With LabVIEW 2009 and later, you can enable iteration parallelism on a For Loop, and the iterations will automatically execute in parallel. The parallel instances (P) terminal appears on the loop signifying that parallelism is enabled. The code in the right of Figure 1 is equivalent to the manually parallelized code in the left of the same figure. The LabVIEW compiler generates multiple independent loop instances to execute the iterations. The loop instances execute in parallel using LabVIEW’s multithreaded execution environment, just like parallel sections of code in a diagram.

Figure 1 Loop parallelism in LabVIEW

In LabVIEW 2009, each loop instance executes a statically predetermined subset of the iterations. LabVIEW 2010 load balances better by assigning iterations to the loop instances dynamically. The iterations are divided into chunks, and each instance requests a chunk, executes it, and then requests another chunk. If one instance runs on a thread that gets more time on the CPU or executes chunks of iterations that contain fewer operations, the instance can help reduce the overall execution time by executing additional iterations.

Iteration parallelism can dramatically improve the performance of loops on multicore machines. The next section describes how to enable and configure iteration parallelism on For Loops.

Back to Top

2. Configuring Iteration Parallelism

To enable this feature, right-click on a For Loop, select Configure Iteration Parallelism..., and check Enable loop iteration parallelism in the dialog box. The parallel instances (P) terminal, and optionally the chunk size (C) terminal, will appear on the loop, as shown below in Figure 2. This section provides a description of the dialog box, followed by guidance on wiring the terminals.

For Loop Iteration Parallelism Dialog Box


[+] Enlarge Image

Figure 2 The For Loop Iteration Parallelism dialog box in LabVIEW 2010

The Number of generated parallel loop instances setting specifies the number of loop instances to generate at compile time. At run-time, the loop will use the minimum of the value entered in the dialog box and the value wired to (P), so enter the maximum amount of parallelism you ever expect to use in the dialog. For example, if you expect to execute this application on an eight-core computer in the future, enter eight for this setting.

The Iteration partitioning schedule determines how the iterations are divided into chunks before being distributed to the parallel loop instances. This configuration option is available in LabVIEW 2010 and later. With the Automatically partition iterations setting, LabVIEW will generate code such that the initial chunks of iterations are large, and the chunk size decreases. Starting with large chunks reduces the overall number of chunks, which reduces the scheduling overhead. Ending with smaller chunk sizes makes it less likely that one loop instance will be assigned a large amount of work at the end when the other loop instances are sitting idle, which achieves better load balancing.
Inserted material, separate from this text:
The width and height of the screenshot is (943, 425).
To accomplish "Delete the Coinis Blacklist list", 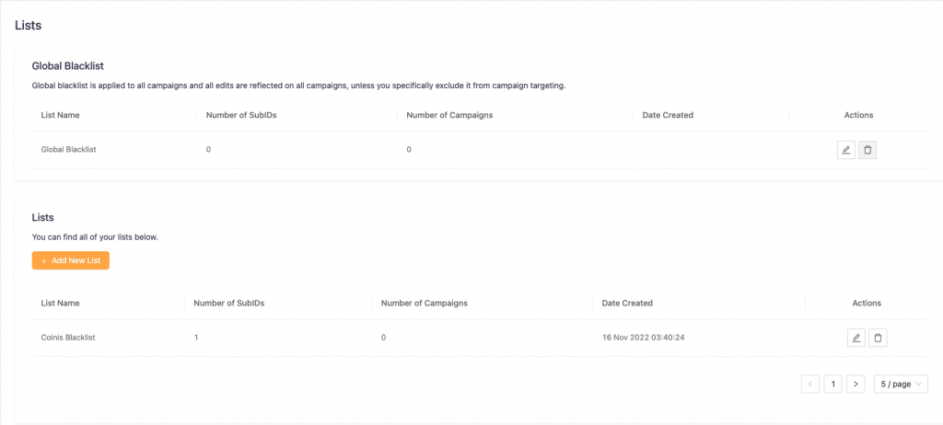I will click(879, 339).
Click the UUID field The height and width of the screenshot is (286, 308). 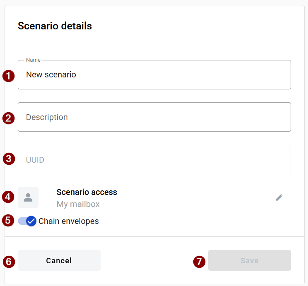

The Automatically partition iterations setting works well across a variety of load patterns and does not require any additional input on your diagram. It is possible, however, that there may be a better performing partitioning strategy for a particular algorithm or data set. If you believe this to be the case, then you can choose the Specify partitioning with chunk size (C) terminal setting. You must then wire a chunk size, or array of chunk sizes, to the (C) terminal, as described later in this section.

You cannot probe or put breakpoints in a For Loop when iteration parallelism is enabled. If you want to temporarily debug the loop, check the Allow debugging box. The iterations of the loop will execute serially, but the (P) and (C) terminals will remain on the loop. Turn debugging off when you are finished debugging to reenable parallel execution.

Wiring the (P) and (C) Terminals

After you enable iteration parallelism on a For Loop and close the dialog, you can configure the loop further by wiring values to the (P) and (C) terminals.

The number of loop instances used is the minimum of the value entered in the dialog box and the run-time value specified at the (P) terminal. If you leave (P) unwired, the default run-time value is the number of logical processors on the machine, so it is recommended that you leave (P) unwired. To specify a different number of loop instances to use at run-time, wire a value to the (P) terminal. See Table 1 below for an explanation of how the number wired to (P) translates to the number of loop instances used at run-time. The special cases for -1 and 0 are available in LabVIEW 2010 and later.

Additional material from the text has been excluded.